Van den Broecke's journals, which are still kept in the Nationaal Archief in the Hague, were widely read in the 17th century. His travel accounts were first published in 1634 as Korte historiael ende journaelsche aenteyckeninghe, by two different publishers, and as Wonderlijcke historische ende journaelsche aenteyckeningh in 1648 by Joost Hartgers. Hartgers also included it in his compilation of various travel accounts, Oost-Indische voyagien (1648). In the early 1660's, Gilles Joosten Saeghman (1619-1704) republished the classic travel accounts for a new generation. Like Hartgers, he published each of them separately and as part of a compilation, titled Verscheyde Oost-Indische voyagien (1663-1670). The present copy is the rare separate edition.
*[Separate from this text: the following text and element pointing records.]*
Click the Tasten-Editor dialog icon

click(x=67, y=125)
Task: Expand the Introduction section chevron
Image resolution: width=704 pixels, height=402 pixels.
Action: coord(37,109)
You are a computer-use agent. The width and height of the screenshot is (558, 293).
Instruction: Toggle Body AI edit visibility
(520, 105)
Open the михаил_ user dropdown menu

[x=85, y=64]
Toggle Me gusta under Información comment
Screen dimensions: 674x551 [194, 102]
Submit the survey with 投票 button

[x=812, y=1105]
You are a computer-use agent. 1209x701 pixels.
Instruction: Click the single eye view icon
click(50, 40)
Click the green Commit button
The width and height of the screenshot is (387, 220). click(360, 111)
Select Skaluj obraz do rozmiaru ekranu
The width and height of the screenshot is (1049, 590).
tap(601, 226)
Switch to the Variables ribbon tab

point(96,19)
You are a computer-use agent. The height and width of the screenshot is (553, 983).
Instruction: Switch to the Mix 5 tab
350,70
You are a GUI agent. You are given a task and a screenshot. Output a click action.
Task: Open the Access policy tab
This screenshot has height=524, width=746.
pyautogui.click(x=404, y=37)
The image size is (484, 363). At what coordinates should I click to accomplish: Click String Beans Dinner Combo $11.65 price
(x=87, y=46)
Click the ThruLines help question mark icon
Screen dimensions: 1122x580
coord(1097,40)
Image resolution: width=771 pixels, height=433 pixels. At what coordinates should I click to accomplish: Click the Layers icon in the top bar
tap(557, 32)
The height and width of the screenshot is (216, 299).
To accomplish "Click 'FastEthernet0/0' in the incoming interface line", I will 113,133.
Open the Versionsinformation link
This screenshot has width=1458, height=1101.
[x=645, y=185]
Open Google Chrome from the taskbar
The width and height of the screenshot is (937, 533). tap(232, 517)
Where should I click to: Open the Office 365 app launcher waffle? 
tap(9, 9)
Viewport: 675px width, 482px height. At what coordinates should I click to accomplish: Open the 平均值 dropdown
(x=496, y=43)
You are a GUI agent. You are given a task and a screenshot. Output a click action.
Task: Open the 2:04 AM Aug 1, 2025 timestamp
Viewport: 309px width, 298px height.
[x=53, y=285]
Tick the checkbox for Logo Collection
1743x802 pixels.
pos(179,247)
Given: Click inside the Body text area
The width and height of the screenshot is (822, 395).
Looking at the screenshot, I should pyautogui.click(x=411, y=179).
With the bookplate of Willem van Dam mounted on the front pastedown, and a paper shelf mark label on the recto of the first free flyleaf. The boards are slightly rubbed. The work is somewhat browned throughout. Otherwise in good condition. Muller, De Vries, Scheepers 842; Sabin 74837; STCN 089373464 (7 copies); USTC 1800389 (4 copies); WorldCat 1154622853, 937148132, 248537713 (9 copies).